THE PROBLEM:
If a line in the entries below holds the string "will", copy it.

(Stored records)
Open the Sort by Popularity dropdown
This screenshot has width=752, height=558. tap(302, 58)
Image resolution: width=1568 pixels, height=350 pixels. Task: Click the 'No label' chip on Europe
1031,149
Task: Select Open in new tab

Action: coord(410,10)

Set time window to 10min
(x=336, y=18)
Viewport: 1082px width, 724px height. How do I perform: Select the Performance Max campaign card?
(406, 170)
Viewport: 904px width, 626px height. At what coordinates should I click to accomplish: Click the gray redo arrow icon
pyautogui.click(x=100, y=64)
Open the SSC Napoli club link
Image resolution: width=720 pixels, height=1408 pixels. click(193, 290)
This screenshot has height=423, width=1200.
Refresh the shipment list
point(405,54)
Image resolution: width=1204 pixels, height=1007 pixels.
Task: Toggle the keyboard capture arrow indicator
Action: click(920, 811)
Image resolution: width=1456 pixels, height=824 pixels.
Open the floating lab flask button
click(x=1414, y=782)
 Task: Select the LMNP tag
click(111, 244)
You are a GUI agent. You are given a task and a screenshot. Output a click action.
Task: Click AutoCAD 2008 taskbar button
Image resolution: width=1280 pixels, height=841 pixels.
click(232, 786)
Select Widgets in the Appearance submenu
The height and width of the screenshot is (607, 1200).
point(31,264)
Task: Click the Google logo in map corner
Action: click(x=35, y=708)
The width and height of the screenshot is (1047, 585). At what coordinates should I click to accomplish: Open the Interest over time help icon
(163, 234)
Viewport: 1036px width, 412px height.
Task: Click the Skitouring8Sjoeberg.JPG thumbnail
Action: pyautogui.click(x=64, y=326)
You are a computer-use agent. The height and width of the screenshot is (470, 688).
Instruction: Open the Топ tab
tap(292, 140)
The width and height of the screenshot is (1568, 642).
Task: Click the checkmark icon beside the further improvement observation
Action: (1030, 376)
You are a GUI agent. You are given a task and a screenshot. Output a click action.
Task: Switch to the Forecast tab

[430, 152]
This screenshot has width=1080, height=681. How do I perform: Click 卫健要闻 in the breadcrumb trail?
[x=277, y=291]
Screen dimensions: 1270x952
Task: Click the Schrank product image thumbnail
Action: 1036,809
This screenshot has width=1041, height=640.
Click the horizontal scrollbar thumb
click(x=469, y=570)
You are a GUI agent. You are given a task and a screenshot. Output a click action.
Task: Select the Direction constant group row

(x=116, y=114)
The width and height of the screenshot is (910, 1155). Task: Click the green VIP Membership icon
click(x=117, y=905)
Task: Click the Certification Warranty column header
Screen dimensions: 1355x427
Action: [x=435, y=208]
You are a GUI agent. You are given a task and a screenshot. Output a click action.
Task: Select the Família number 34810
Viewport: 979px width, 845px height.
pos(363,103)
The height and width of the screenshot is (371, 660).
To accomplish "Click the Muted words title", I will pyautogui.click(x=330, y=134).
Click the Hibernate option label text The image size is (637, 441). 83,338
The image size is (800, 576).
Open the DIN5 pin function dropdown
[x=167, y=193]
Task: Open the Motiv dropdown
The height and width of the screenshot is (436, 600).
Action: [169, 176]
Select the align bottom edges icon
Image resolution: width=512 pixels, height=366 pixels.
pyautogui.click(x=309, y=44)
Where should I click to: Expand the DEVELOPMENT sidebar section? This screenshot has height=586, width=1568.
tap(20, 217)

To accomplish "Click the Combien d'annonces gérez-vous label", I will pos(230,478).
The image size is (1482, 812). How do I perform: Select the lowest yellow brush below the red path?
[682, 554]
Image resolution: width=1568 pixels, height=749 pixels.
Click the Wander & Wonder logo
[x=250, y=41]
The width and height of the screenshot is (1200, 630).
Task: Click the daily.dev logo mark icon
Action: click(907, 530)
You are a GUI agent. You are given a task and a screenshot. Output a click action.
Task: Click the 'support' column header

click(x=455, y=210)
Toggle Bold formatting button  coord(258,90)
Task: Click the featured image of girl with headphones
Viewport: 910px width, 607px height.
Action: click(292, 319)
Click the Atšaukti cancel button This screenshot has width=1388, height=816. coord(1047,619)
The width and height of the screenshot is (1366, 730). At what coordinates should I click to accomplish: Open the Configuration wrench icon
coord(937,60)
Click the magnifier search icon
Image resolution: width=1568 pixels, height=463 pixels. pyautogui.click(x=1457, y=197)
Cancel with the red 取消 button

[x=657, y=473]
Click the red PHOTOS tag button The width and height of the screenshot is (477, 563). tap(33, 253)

SOLVED EXERCISE:
To accomplish "Click the Muted words title", I will pyautogui.click(x=330, y=134).
To accomplish "Click the Combien d'annonces gérez-vous label", I will pos(230,478).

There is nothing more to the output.